Ia mencubit pipiku gemas dan tertawa. "Tak ada yang perlu kau cemaskan soalku. Aku bisa melindungi diriku dan Mary." Kau tersenyum kecil saat mengatakannya. "Kuharap suatu saat nanti ketakutanmu pada dingin akan menghilang, Elsa. Jadi aku bisa mengajakmu bermain salju dan menikmati keindahannya."
Aku hanya mengangguk saja. "Semoga," lirihku.
Kau menepuk sanggulku pelan. "Aku akan menunggumu hingga saat itu."
"Jack! Ayo cepat!" Mary merengek sambil menarik tanganmu.
"Berhati-hatilah!" Bibi berteriak sambil melambaikan tangan.
Kau terkekeh sejenak. "Ya, tentu saja."
Kau akan baik-baik saja. Aku tahu itu. Hanya saja, aku masih tetep terpaku melihatmu saat kau berjalan pergi setelah tersenyum singkat. Ada perasaan tak nyaman yang mengganjal dadaku.
Di sudut hatiku, ingin rasanya aku berlari mengejarmu dan memelukmu. Lalu membawamu kembali ke dalam rumah dan menyelimutimu dengan sebanyak mungkin selimut hangat. Lalu meyakinkan diriku jika kau tak akan pernah jauh dari pandanganku.
Tapi…
"Elsa?" Bibi memanggil namaku.
Aku menghela napas panjang sebelum menutup pintu dan berjalan pelan menuju dapur.
.
…*…
.
Kau sangat menyukai es dan salju sejak kita masih anak-anak. Sudah ratusan kali kau mengajakku untuk memainkannya. Perang-perangan bola salju, membuat boneka salju, bermain papan luncur, ice skating, membangun sebuah rumah dari salju atau hanya sekedar membentuk gambar malaikat di salju. Tapi aku selalu menolaknya. Alasannya selalu saja sama—kau bahkan pernah berkata jika kau sudah bosan mendengarnya, aku benci dingin.
Rasa dingin mengingatkanku akan masa-masa kesendirianku sebelum kau datang mengajakku bermain untuk pertama kalinya saat usiaku delapan tahun. Dan aku membencinya. Membenci setiap perasaan kesepian dan ketakutan yang menghampiriku.

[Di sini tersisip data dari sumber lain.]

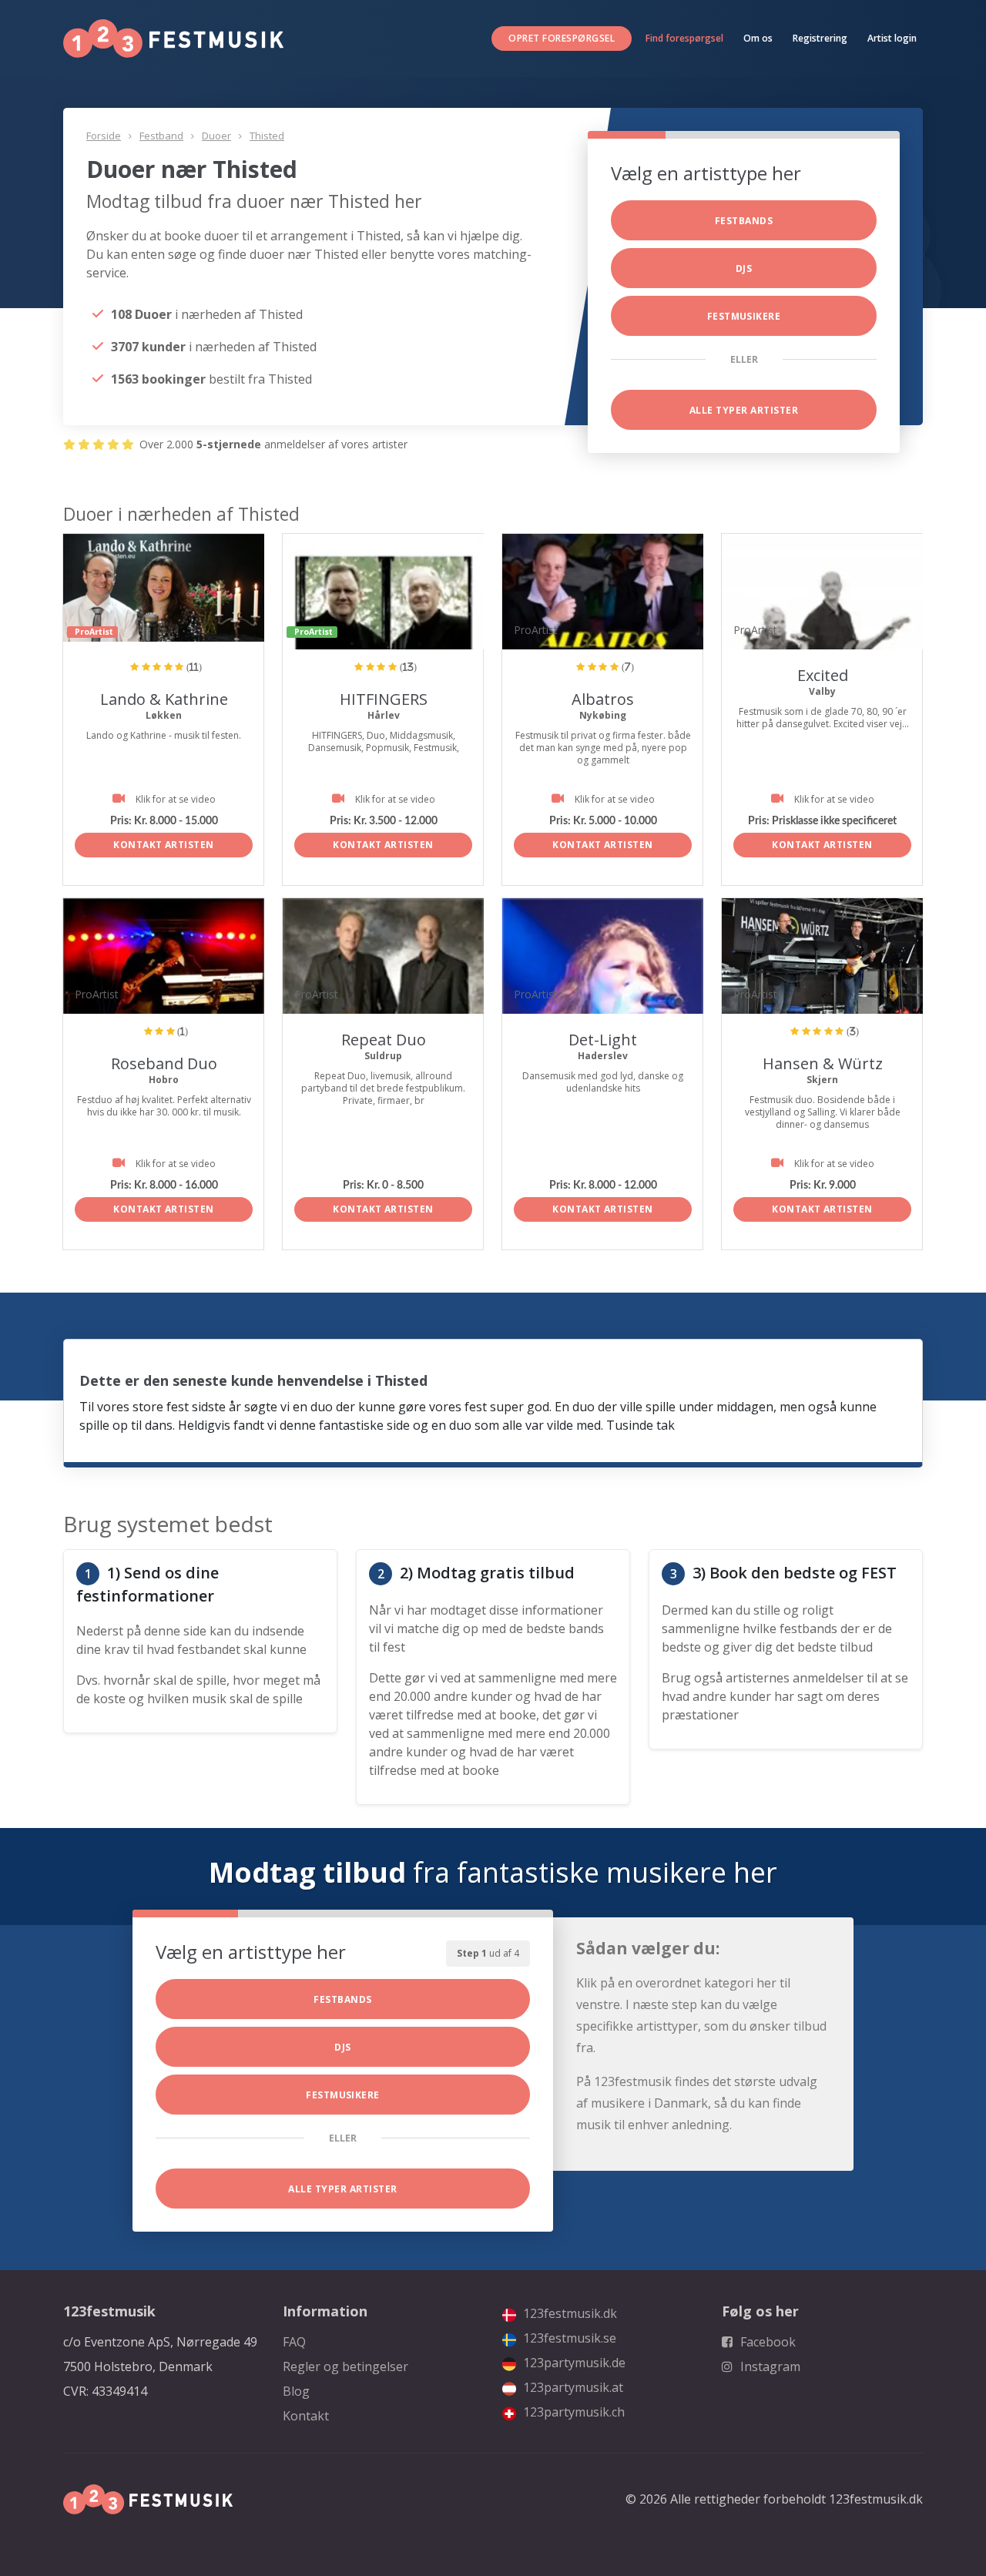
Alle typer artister (743, 410)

Kini sudah sembilan tahun berlalu.
Aku masih saja belum mampu melepaskan ketakutanku akan 'dingin'. Aku juga masih sama pendiam dan penakutnya seperti dulu. Hanya pada beberapa orang terdekat saja aku berani bicara dengan lantang tanpa tergagap. Akupun masih mencintai hobiku membaca buku di sudut perpustakaan. Bahkan, hingga sang penjaga meninggal dan digantikan oleh seorang wanita galak yang tampaknya membenciku—membenci siapapun yang datang ke perpustakaan sebenarnya—aku tetap berkeras untuk datang.
Dan kau juga masih belum berubah. Masih keras kepala untuk berteman denganku. Kau juga masih bersikap sesuka hatimu dan terus membuat onar sehingga membuat orang lain kesal sekaligus tertawa saat kau melakukannya. Kau sering menghibur anak-anak kecil dengan berbagai macam pertunjukan dan trik sulap murahanmu hanya agar dapat membuat mereka tertawa gembira.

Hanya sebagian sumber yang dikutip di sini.